# Side Panels - Cleaning Tip



## AndrewandShirley (Oct 13, 2007)

We have acquired a caravan (no adverse comments please) to use as a UK base to enable us to leave our m/h in Spain if the need arises. 

Now the sides are similar to the old Hymers in that they have very small dimples in them.

The van is green with mold so what is the best way to clean all the mold etc off. 

Shampoo and warm water works but is there anything easier?


----------



## DTPCHEMICALS (Jul 24, 2006)

As the van sounds on the older side of young.

I would personally spray with a hard surface cleaner / pressure wash additive diluted at 5:1. Have a cup of tea.
Mix cleaner with water at about 20:1 and apply with sponge or brush.

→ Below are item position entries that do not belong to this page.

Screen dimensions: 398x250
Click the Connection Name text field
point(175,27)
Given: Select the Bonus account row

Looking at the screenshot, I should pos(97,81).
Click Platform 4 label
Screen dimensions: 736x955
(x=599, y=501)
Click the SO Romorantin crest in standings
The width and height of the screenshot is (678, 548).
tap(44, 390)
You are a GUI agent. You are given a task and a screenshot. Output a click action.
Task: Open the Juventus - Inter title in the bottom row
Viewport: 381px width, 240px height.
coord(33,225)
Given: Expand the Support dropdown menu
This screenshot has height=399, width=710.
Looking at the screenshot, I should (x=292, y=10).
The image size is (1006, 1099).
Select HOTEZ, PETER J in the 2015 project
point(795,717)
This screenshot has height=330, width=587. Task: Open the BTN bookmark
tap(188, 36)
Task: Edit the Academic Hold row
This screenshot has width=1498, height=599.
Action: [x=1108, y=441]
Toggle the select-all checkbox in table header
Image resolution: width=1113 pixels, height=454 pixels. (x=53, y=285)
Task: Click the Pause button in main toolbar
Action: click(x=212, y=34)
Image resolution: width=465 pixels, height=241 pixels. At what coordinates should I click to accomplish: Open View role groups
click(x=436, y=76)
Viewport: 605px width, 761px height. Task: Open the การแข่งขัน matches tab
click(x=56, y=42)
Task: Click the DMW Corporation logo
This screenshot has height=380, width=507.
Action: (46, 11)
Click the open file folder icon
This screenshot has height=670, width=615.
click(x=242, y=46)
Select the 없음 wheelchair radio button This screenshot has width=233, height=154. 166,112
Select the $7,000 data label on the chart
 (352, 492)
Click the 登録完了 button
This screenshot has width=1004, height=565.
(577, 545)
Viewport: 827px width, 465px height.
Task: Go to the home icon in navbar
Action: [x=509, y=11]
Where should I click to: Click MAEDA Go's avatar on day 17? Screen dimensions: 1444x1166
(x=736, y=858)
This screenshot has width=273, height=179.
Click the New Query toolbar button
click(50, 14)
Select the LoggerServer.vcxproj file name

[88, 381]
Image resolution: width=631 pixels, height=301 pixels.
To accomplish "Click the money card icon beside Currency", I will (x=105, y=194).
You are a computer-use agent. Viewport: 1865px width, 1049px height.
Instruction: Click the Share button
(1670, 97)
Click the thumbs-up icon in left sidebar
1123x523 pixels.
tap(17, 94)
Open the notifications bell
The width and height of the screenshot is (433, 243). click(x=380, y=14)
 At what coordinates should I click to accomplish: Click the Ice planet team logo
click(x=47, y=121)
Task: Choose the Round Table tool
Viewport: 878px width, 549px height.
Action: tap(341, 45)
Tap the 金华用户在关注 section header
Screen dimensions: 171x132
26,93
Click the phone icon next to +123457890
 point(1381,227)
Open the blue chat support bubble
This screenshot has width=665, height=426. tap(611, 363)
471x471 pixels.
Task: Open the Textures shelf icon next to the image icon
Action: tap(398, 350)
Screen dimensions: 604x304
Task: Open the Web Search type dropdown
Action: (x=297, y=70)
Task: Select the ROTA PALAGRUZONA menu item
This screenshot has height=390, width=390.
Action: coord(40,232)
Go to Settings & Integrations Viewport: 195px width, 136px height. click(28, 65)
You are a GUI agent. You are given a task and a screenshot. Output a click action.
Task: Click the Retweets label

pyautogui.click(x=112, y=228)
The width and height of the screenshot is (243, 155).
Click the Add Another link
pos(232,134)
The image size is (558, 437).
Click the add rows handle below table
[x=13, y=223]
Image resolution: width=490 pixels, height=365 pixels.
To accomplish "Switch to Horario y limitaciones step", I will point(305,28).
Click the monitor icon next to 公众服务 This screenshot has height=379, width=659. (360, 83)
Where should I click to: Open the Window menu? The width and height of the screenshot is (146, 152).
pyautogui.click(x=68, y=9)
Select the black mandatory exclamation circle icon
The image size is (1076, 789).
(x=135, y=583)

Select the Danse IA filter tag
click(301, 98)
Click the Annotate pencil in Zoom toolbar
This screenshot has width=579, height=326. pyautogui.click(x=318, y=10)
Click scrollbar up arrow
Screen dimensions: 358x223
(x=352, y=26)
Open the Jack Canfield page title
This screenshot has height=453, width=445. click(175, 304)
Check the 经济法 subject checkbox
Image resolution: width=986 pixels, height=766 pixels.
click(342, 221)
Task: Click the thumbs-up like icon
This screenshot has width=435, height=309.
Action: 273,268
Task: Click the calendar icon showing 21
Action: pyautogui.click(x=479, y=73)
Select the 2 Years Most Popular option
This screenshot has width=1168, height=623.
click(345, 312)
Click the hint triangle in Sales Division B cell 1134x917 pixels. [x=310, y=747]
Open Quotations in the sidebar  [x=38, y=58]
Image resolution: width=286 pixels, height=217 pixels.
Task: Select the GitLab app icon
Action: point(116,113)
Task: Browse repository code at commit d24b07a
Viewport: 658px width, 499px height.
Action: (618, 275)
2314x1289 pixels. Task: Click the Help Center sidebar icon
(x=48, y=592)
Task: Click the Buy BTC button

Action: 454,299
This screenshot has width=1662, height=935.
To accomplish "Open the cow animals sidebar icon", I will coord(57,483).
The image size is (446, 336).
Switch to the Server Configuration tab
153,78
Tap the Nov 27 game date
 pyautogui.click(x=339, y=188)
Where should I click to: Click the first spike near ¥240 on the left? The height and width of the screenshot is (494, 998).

The brushes that transport companies use.
Hose off and have another cuppa.

Dave p


----------



## Jented (Jan 12, 2010)

Hi.
Do as Dave says,but when we had a caravan with dimple effect,we used a small square piece of Carpet?,the pile gets into the dimply bits,jobs a good un'.
Ted.
PS. NOT!!!! Coconut matting!! :lol: :lol: :lol:


----------



## DTPCHEMICALS (Jul 24, 2006)

OPTION TWO

Drive down to the local Polish car wash.

Dave p


----------



## AndrewandShirley (Oct 13, 2007)

Even they (Poles) would not touch this Dave, but its dry no damp and an ideal base. 

The long term plan is to site it in La Manga as a winter retreat.


----------